Rage twisted her face and made the muscles in her neck bulge. “You son of a bitch! I had to hide in a cellar for three days before I could sneak out of town. I found you back at the Obelisk, drinking and having a good time!”
“I’m not saying that I don’t believe you,” Mwarthes said. “That sounds like something I would do. I just don’t remember you.”
She snarled. Her teeth closed around his ear, and with a quick jerk, tore it from the side of his head. Blood gushed from the wound as she chewed the fresh prize and gave a bizarre, whinnying laugh. He staggered back, pressing a hand against the gore, but he could not stop the river of blood. His vision swam, his knees buckled, and he fell to the floor in a crimson puddle. She held up the heqa scepter and bit it in half, her teeth crunching though it with ease. She held the jackal head top to her mouth, snapped it off, and spat it onto Mwarthes. From underneath her dress, she pulled out a long, thin knife. She bent over him, careful not to get his blood on her sandals.
He gripped the jackal head and prayed that it still worked. "Hapi! Dinner’s ready!"

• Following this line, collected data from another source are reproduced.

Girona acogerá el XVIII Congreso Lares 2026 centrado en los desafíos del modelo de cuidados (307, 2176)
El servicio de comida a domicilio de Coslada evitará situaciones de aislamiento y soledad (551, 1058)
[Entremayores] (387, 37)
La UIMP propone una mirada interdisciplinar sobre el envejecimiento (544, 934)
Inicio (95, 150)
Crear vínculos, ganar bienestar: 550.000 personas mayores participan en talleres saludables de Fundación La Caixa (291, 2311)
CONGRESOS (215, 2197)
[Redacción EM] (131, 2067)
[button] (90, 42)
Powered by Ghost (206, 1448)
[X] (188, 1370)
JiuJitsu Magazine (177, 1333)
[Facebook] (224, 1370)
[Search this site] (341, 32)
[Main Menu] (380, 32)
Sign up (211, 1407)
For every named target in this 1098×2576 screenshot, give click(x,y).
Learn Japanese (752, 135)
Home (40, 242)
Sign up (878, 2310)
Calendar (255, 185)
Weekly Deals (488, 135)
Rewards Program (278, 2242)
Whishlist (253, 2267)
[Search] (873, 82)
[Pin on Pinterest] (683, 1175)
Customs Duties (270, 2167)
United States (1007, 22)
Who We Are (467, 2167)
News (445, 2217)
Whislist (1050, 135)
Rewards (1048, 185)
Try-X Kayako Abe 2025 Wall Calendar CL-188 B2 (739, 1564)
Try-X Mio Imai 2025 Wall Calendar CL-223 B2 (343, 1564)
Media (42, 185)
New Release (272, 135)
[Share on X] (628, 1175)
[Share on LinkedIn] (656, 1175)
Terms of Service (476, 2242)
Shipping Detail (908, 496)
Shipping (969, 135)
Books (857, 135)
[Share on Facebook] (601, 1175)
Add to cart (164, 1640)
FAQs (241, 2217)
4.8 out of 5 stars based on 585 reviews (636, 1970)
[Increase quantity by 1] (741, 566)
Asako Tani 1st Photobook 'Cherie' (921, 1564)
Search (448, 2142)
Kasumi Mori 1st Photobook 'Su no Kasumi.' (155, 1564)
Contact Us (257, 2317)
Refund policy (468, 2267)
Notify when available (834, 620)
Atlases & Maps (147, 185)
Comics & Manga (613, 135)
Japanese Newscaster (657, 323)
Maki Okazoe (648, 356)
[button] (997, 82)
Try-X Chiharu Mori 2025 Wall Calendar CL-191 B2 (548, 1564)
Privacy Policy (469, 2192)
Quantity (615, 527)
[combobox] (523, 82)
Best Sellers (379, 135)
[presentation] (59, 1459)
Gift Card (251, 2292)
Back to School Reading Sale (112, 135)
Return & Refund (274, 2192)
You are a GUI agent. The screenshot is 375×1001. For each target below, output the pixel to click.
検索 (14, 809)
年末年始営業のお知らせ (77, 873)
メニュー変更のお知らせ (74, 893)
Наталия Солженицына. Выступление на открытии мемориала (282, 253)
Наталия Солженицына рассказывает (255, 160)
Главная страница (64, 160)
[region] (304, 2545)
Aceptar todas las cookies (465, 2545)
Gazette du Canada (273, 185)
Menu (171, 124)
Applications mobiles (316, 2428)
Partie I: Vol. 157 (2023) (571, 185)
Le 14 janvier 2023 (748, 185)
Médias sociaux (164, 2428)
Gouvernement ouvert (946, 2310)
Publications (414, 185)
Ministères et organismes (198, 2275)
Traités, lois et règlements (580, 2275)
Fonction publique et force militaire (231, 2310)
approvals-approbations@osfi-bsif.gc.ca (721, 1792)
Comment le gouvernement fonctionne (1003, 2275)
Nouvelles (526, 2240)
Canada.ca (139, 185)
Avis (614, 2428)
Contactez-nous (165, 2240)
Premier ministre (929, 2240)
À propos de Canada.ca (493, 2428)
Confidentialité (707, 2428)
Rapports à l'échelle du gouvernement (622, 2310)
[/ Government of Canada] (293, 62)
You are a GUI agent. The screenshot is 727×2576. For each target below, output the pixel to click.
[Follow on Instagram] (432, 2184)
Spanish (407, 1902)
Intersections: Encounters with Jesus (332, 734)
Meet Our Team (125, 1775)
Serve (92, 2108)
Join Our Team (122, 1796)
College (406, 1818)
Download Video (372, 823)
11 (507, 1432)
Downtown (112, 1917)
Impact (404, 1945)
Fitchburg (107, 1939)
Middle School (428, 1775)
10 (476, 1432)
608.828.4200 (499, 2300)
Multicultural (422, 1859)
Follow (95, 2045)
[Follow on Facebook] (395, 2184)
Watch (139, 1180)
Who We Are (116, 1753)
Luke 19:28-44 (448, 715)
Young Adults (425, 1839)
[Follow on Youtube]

The jar behind her rattled and shook until it fell over. The girl turned around to see what the noise was, and she saw one of the ropes snap off the jar. The lid pushed itself open and hungry black ooze flooded out towards her.
Hapi was quick about its business, and the girl didn't have time to make a sound. The room filled with a sweet rotten smell as the black mass dissolved and absorbed her body. Mwarthes didn't watch. He clenched his teeth as he felt his ear start to grow again. The girl, whatever she had been called, had been wrong. Just because he left the Eclipse didn't mean he could be killed as easily as other men. He still lived under a covenant, but it was a different kind.
One his new master could afford to be a little faster in remembering.